• [Written task]:
Please format the rows below as a JSON list of strings, with one string per line and blank lines left out.

• [Data shown]:

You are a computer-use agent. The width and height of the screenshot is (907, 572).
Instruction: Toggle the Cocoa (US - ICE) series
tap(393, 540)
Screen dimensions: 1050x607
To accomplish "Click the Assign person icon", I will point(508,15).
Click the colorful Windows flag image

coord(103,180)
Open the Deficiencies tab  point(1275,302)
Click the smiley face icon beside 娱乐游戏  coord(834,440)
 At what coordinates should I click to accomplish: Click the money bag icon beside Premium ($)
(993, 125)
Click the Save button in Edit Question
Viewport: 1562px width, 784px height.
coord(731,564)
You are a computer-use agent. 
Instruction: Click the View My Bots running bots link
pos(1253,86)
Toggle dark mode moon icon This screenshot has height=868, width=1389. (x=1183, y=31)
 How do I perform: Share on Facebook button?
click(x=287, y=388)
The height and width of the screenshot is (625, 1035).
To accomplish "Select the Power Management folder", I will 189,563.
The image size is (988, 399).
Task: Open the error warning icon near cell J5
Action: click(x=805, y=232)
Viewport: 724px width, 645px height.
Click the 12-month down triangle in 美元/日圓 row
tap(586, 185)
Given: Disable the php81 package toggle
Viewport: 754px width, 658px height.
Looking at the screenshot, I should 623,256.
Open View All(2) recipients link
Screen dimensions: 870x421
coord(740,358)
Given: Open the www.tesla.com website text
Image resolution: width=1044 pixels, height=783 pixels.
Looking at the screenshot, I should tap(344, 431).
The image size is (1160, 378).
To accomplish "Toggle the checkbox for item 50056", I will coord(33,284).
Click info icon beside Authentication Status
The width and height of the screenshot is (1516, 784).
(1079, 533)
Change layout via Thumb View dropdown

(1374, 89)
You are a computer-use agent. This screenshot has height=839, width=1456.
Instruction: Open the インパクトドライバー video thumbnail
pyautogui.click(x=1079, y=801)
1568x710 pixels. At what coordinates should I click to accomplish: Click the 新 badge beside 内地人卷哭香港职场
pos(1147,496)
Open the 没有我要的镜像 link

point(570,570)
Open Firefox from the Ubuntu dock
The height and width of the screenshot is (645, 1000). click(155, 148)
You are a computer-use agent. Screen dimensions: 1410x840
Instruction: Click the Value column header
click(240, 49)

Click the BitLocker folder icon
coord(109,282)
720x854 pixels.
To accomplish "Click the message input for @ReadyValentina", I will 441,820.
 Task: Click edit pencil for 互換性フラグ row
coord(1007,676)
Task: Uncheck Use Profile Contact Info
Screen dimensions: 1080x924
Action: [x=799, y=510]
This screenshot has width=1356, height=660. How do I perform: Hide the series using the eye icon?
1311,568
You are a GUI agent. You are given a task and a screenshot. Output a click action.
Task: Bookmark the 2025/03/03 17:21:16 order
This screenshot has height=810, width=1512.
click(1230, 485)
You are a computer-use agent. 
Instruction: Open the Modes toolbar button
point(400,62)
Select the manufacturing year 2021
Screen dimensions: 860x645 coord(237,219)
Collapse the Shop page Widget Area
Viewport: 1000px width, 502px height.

• [Answer]:
[
  "You are a computer-use agent. The width and height of the screenshot is (907, 572).",
  "Instruction: Toggle the Cocoa (US - ICE) series",
  "tap(393, 540)",
  "Screen dimensions: 1050x607",
  "To accomplish \"Click the Assign person icon\", I will point(508,15).",
  "Click the colorful Windows flag image",
  "coord(103,180)",
  "Open the Deficiencies tab  point(1275,302)",
  "Click the smiley face icon beside 娱乐游戏  coord(834,440)",
  " At what coordinates should I click to accomplish: Click the money bag icon beside Premium ($)",
  "(993, 125)",
  "Click the Save button in Edit Question",
  "Viewport: 1562px width, 784px height.",
  "coord(731,564)",
  "You are a computer-use agent. ",
  "Instruction: Click the View My Bots running bots link",
  "pos(1253,86)",
  "Toggle dark mode moon icon This screenshot has height=868, width=1389. (x=1183, y=31)",
  " How do I perform: Share on Facebook button?",
  "click(x=287, y=388)",
  "The height and width of the screenshot is (625, 1035).",
  "To accomplish \"Select the Power Management folder\", I will 189,563.",
  "The image size is (988, 399).",
  "Task: Open the error warning icon near cell J5",
  "Action: click(x=805, y=232)",
  "Viewport: 724px width, 645px height.",
  "Click the 12-month down triangle in 美元/日圓 row",
  "tap(586, 185)",
  "Given: Disable the php81 package toggle",
  "Viewport: 754px width, 658px height.",
  "Looking at the screenshot, I should 623,256.",
  "Open View All(2) recipients link",
  "Screen dimensions: 870x421",
  "coord(740,358)",
  "Given: Open the www.tesla.com website text",
  "Image resolution: width=1044 pixels, height=783 pixels.",
  "Looking at the screenshot, I should tap(344, 431).",
  "The image size is (1160, 378).",
  "To accomplish \"Toggle the checkbox for item 50056\", I will coord(33,284).",
  "Click info icon beside Authentication Status",
  "The width and height of the screenshot is (1516, 784).",
  "(1079, 533)",
  "Change layout via Thumb View dropdown",
  "(1374, 89)",
  "You are a computer-use agent. This screenshot has height=839, width=1456.",
  "Instruction: Open the インパクトドライバー video thumbnail",
  "pyautogui.click(x=1079, y=801)",
  "1568x710 pixels. At what coordinates should I click to accomplish: Click the 新 badge beside 内地人卷哭香港职场",
  "pos(1147,496)",
  "Open the 没有我要的镜像 link",
  "point(570,570)",
  "Open Firefox from the Ubuntu dock",
  "The height and width of the screenshot is (645, 1000). click(155, 148)",
  "You are a computer-use agent. Screen dimensions: 1410x840",
  "Instruction: Click the Value column header",
  "click(240, 49)",
  "Click the BitLocker folder icon",
  "coord(109,282)",
  "720x854 pixels.",
  "To accomplish \"Click the message input for @ReadyValentina\", I will 441,820.",
  " Task: Click edit pencil for 互換性フラグ row",
  "coord(1007,676)",
  "Task: Uncheck Use Profile Contact Info",
  "Screen dimensions: 1080x924",
  "Action: [x=799, y=510]",
  "This screenshot has width=1356, height=660. How do I perform: Hide the series using the eye icon?",
  "1311,568",
  "You are a GUI agent. You are given a task and a screenshot. Output a click action.",
  "Task: Bookmark the 2025/03/03 17:21:16 order",
  "This screenshot has height=810, width=1512.",
  "click(1230, 485)",
  "You are a computer-use agent. ",
  "Instruction: Open the Modes toolbar button",
  "point(400,62)",
  "Select the manufacturing year 2021",
  "Screen dimensions: 860x645 coord(237,219)",
  "Collapse the Shop page Widget Area",
  "Viewport: 1000px width, 502px height."
]